The telecommunications industry wants a streamlined statewide collection system to replace the individual collection systems in each of the 155 school districts with a utility tax.
Gas and electric providers favor local collection but want to pay taxes on the unit of consumption rather than the dollar value of the transaction.
Such changes could mean:
More tax monies by making it easier to get payments from out-of-state companies.
Additional costs for a state collection system.
Taxpayer money from one municipality might end up in other parts of the state.
There are a lot of issues and unanswered questions to this, said Ora Cobb, Bellevue Schools superintendent. My biggest concern is that the state would collect from all residents in the state.
All but 21 of the state's 176 school districts now rely on a utility tax for revenue.
That could be a problem for a district like Bellevue, which has no utility tax. If the state collects the revenue from all residents and none of it is slated to go back to the school district, that money could be sent elsewhere.
Dr. Cobb said he also wonders what happens to a city. Bellevue schools now pay between $35,000 and $40,000 a year in city utility taxes. But how much of that money would end up back in city coffers if it first went to the state?

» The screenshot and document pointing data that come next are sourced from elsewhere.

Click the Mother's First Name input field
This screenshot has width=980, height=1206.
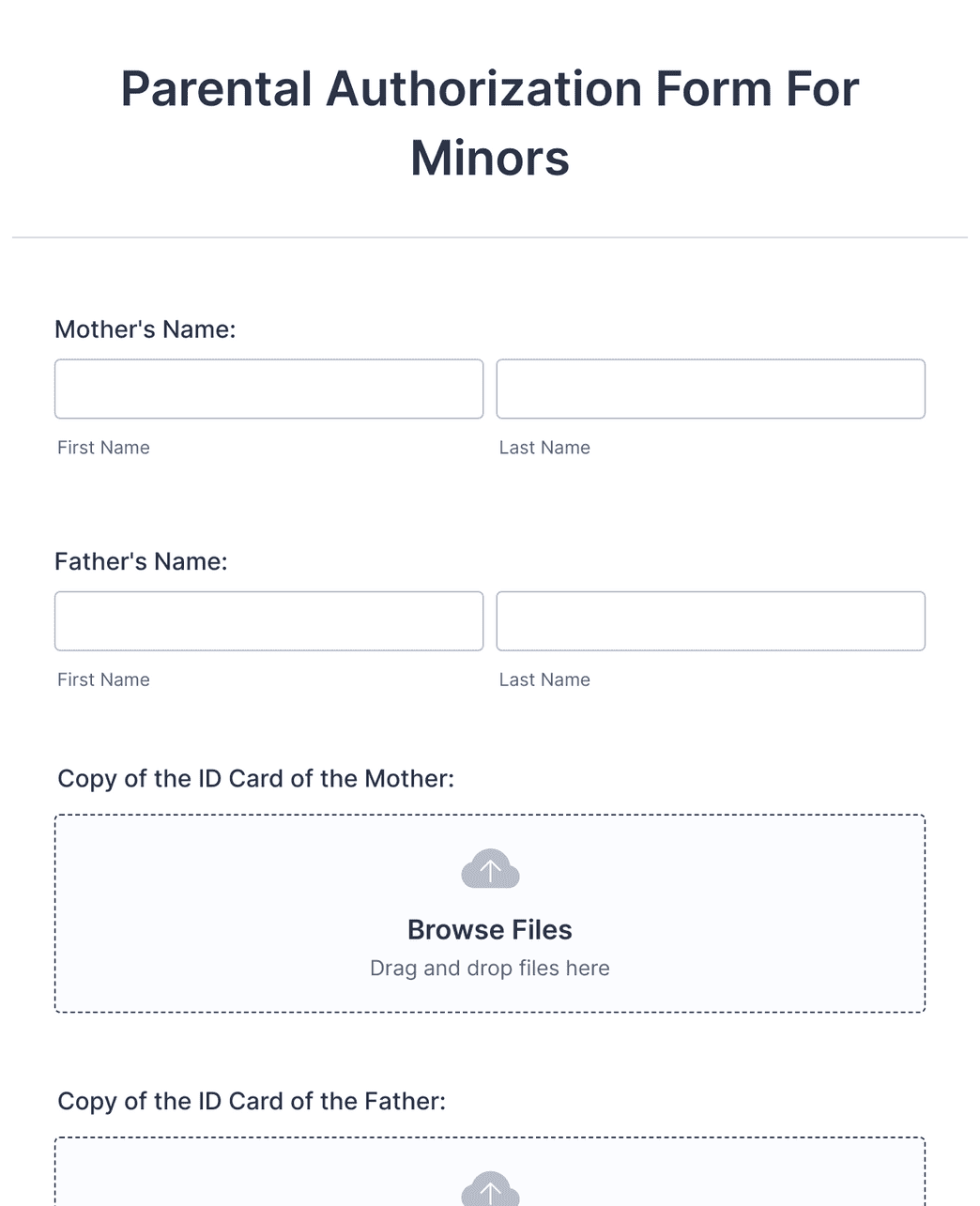click(x=268, y=389)
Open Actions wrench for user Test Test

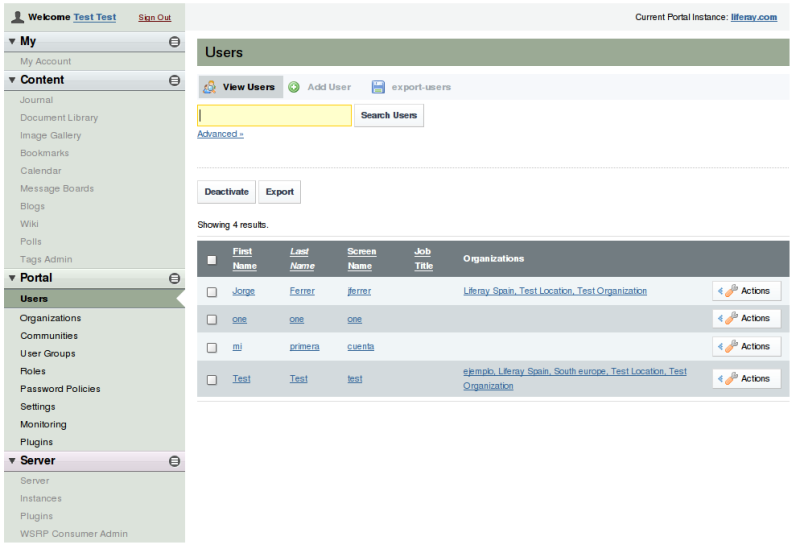pyautogui.click(x=731, y=379)
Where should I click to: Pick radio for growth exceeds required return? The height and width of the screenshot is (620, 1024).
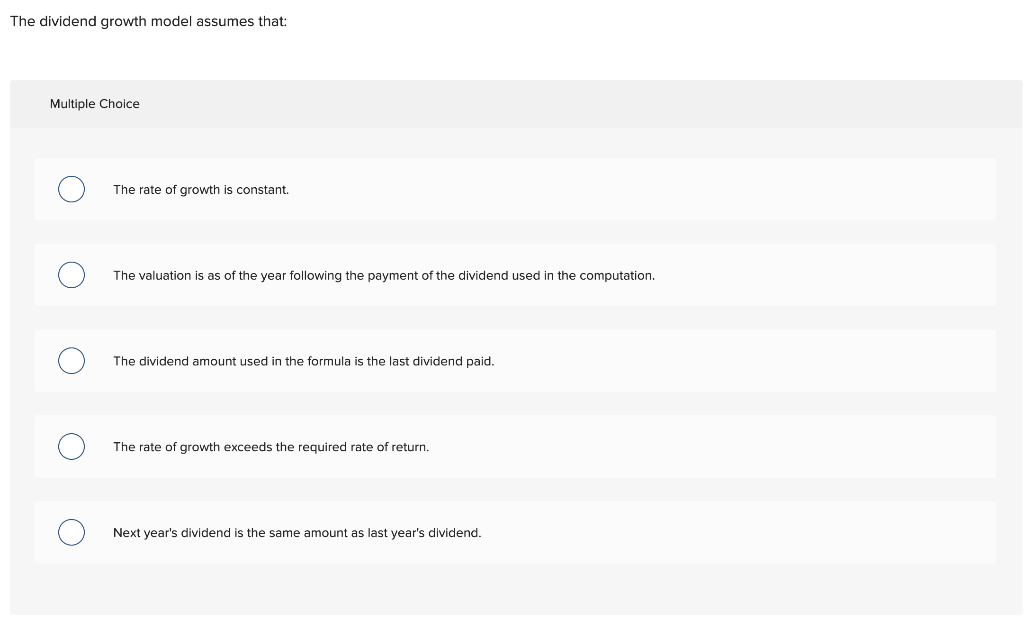[71, 446]
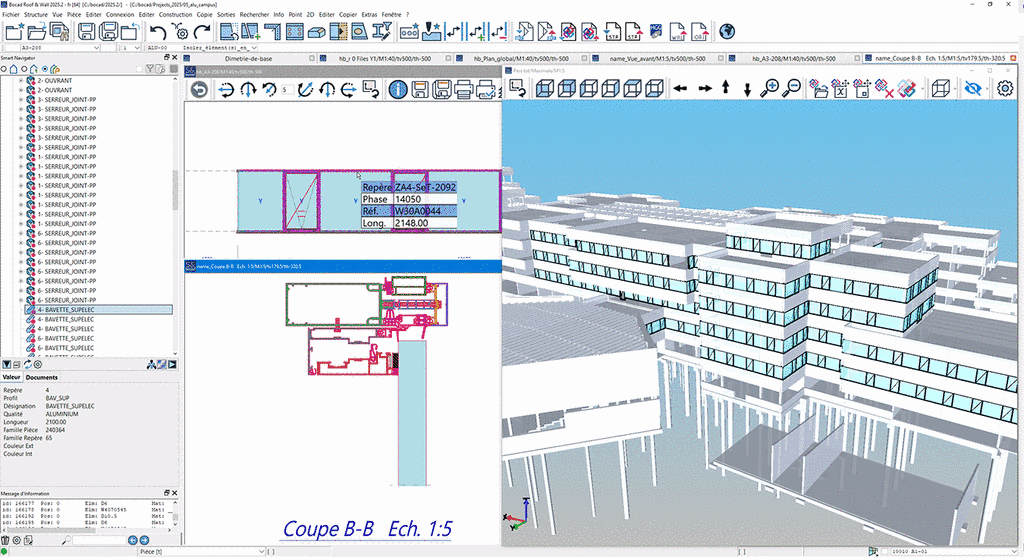1024x557 pixels.
Task: Pan the 3D view left with the arrow
Action: (680, 89)
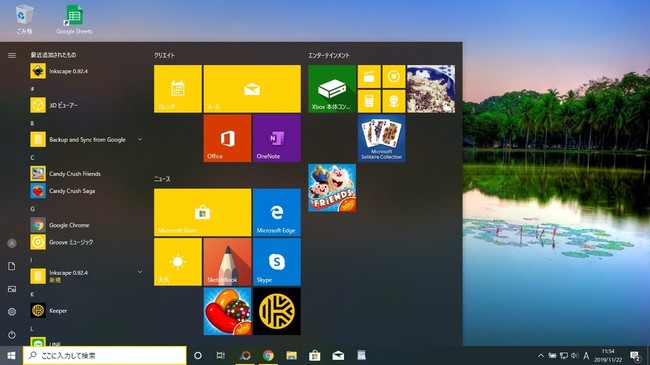The height and width of the screenshot is (365, 650).
Task: Open the Skype tile
Action: click(276, 262)
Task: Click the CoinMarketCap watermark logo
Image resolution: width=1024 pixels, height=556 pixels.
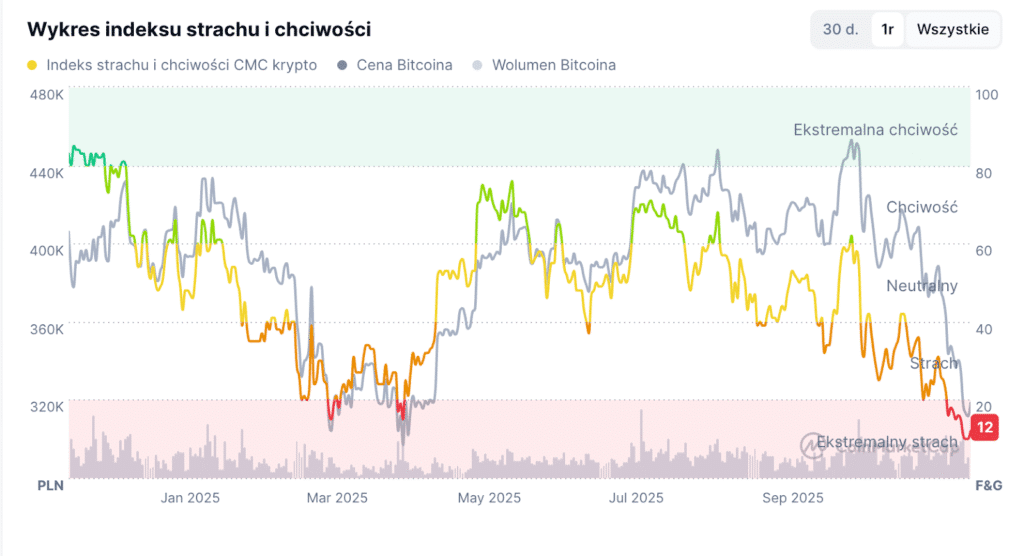Action: pos(812,443)
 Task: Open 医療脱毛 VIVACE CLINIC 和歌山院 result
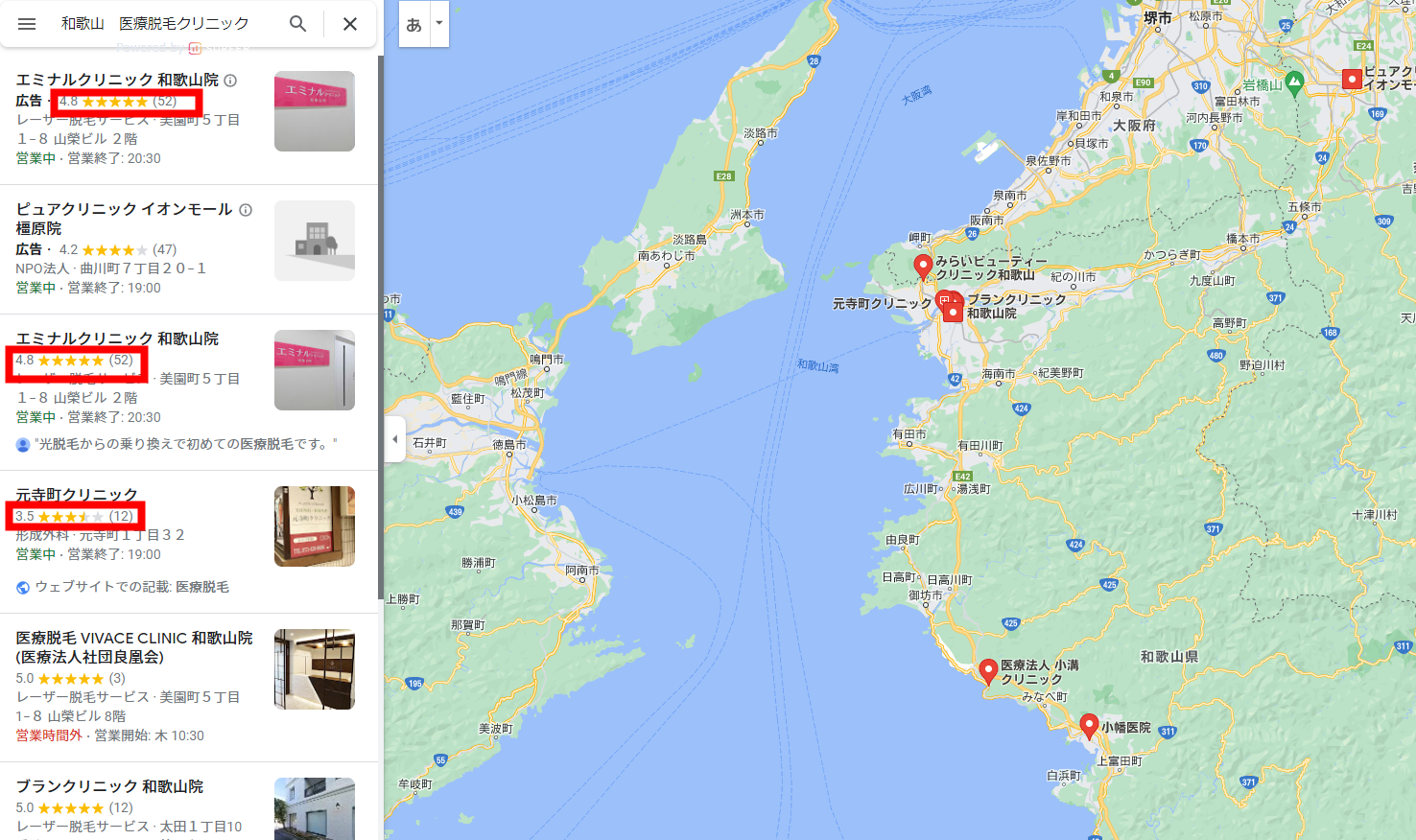pyautogui.click(x=134, y=647)
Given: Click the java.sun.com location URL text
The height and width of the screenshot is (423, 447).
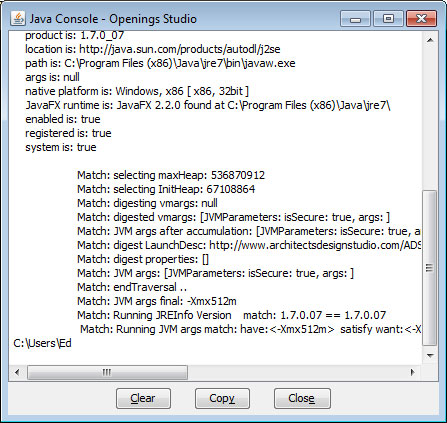Looking at the screenshot, I should (180, 49).
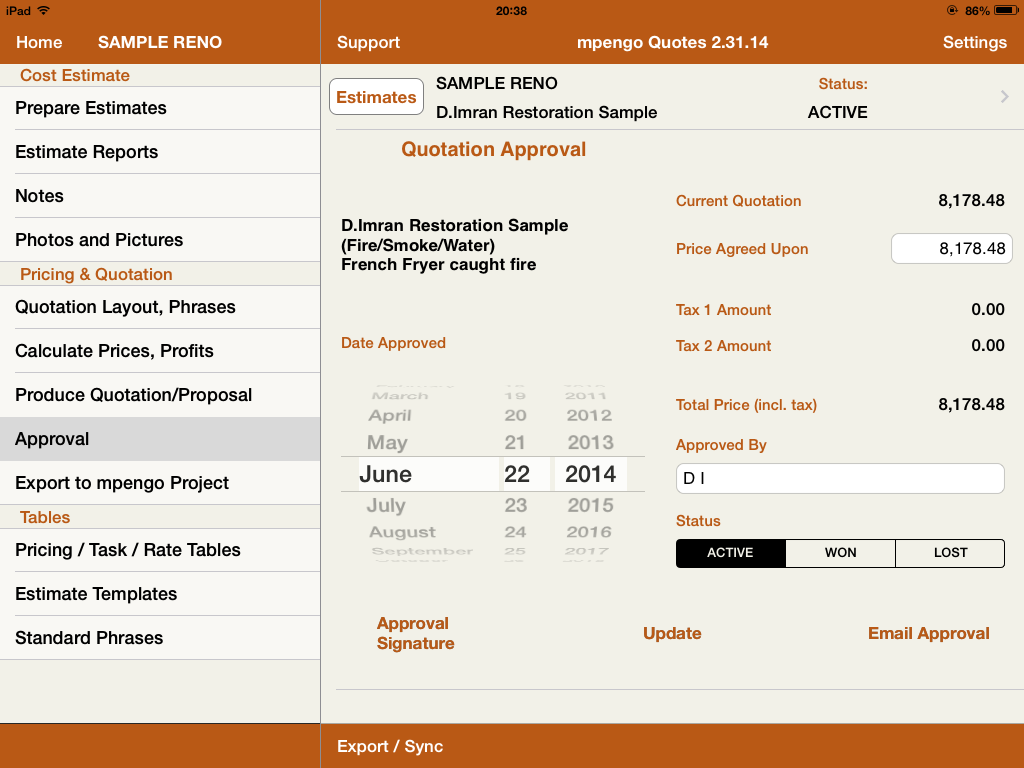Click Email Approval link
The height and width of the screenshot is (768, 1024).
tap(928, 634)
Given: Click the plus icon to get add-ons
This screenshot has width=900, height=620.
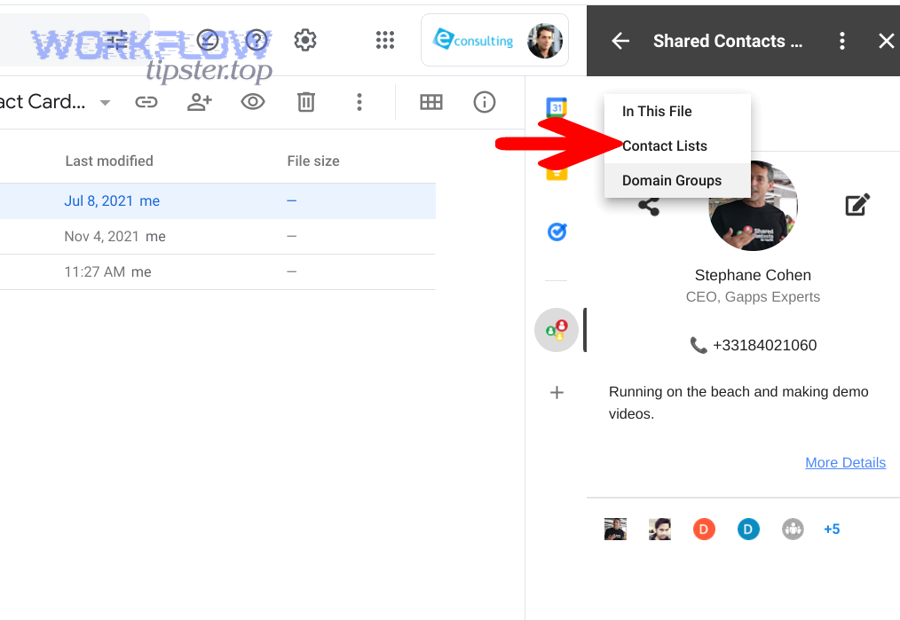Looking at the screenshot, I should 557,393.
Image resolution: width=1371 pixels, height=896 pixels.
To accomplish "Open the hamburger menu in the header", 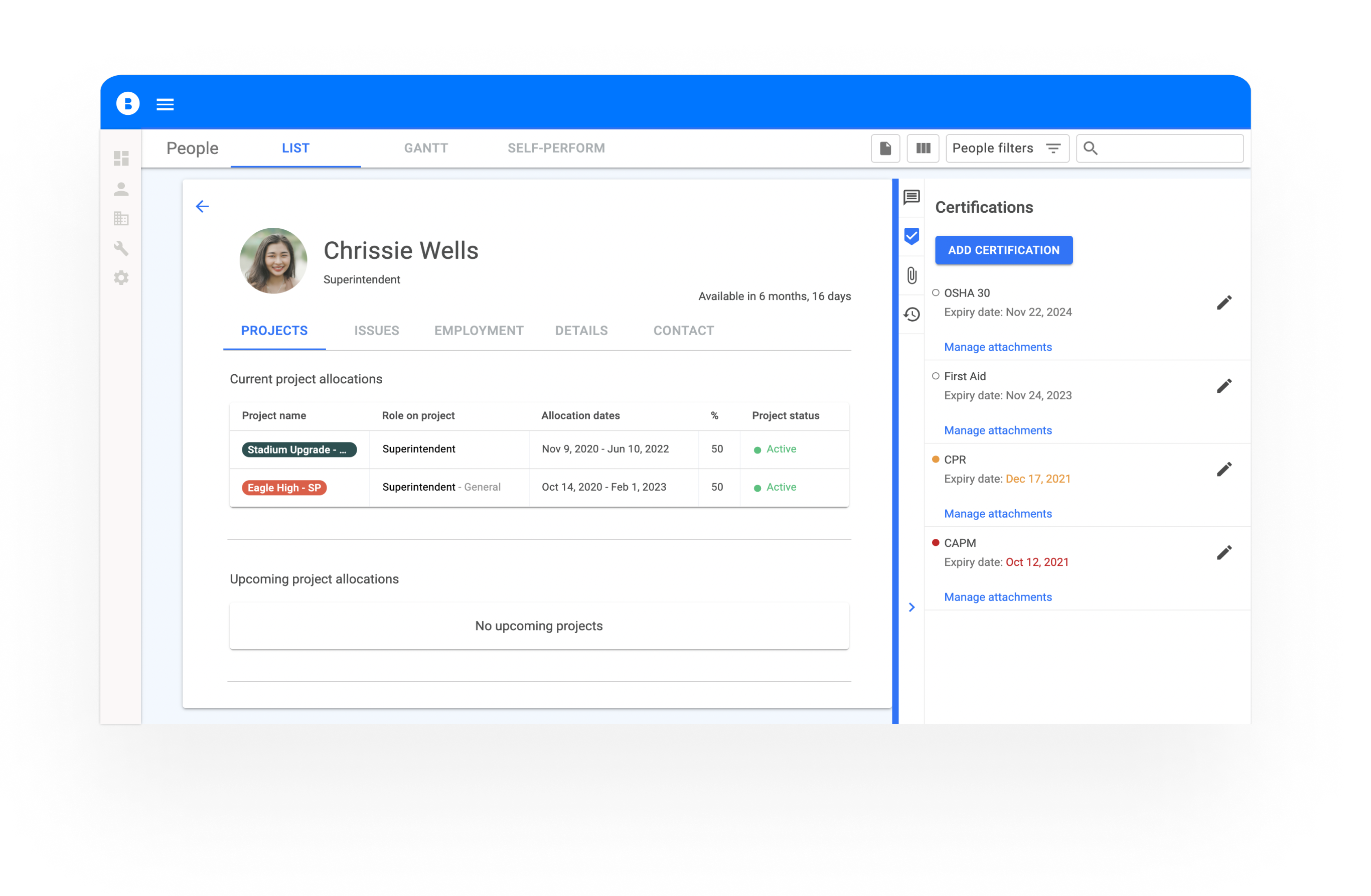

Such questions are hard to answer because there is a lack of good data, said Kyna Koch, Kentucky's director of school finance.
Both industries are trying to pull together specific data for individual school districts to get some good numbers, Ms. Koch said. The problem is there are a lot of unknowns.
Representatives for both industries said they think more taxes will be collected under their proposals, but there is no way to know how much more.
There is also no way to know how much it might cost the state to make those collections.
Schools have a right to be concerned, but the Education Department has been working very closly with the industries and legislators and they all agree schools need to be protected, Ms. Koch said.
Ron Miller, spokesman for Louisville Gas and Electric, said his company did not want to comment on the proposals this early in the process.
Tom Luber, an attorney for the Kentucky telecommunications industry, could not be reached for comment.
Fred Bassett, Beechwood Schools superintendent, said schools are already struggling to generate additional monies.
Utility taxes or permissive taxes and occupational taxes have become more and more important, and more districts have passed them because of the drop in the percentage of the state budget going toward education, Dr. Bassett said.
Beechwood receives $243,959, or 6 percent of its $4.16 million general fund, from such permissive taxes.
Many educators claim that since the 1990 passage of the Kentucky Education Reform Act, the percentage of the state's budget used for education has declined.
At the same time, only three of the state's 176 school districts have been able to get voter approval for a tax increase.
School districts can increase taxes up to 4 percent each year without going to voters.
Beechwood increased property taxes; Fort Thomas increased a utility tax and Owen County voters approved a property tax increase.
Boone County and Bellevue schools had utility tax initiatives fail at the polls.
We are very concerned, said Brad Hughes, spokesman for the Kentucky School Boards Association (KSBA). The major concern we have is a loss of revenue. No one has been able to even put a guesstimate together of how much the winners and losers would be if this passes.
The Education Department expects the gas, electric and telecommunications industries to each file legislation to push their own agendas.
The KSBA, as well as many school districts and cities, plan to fight those proposals, at least until more specific facts are available.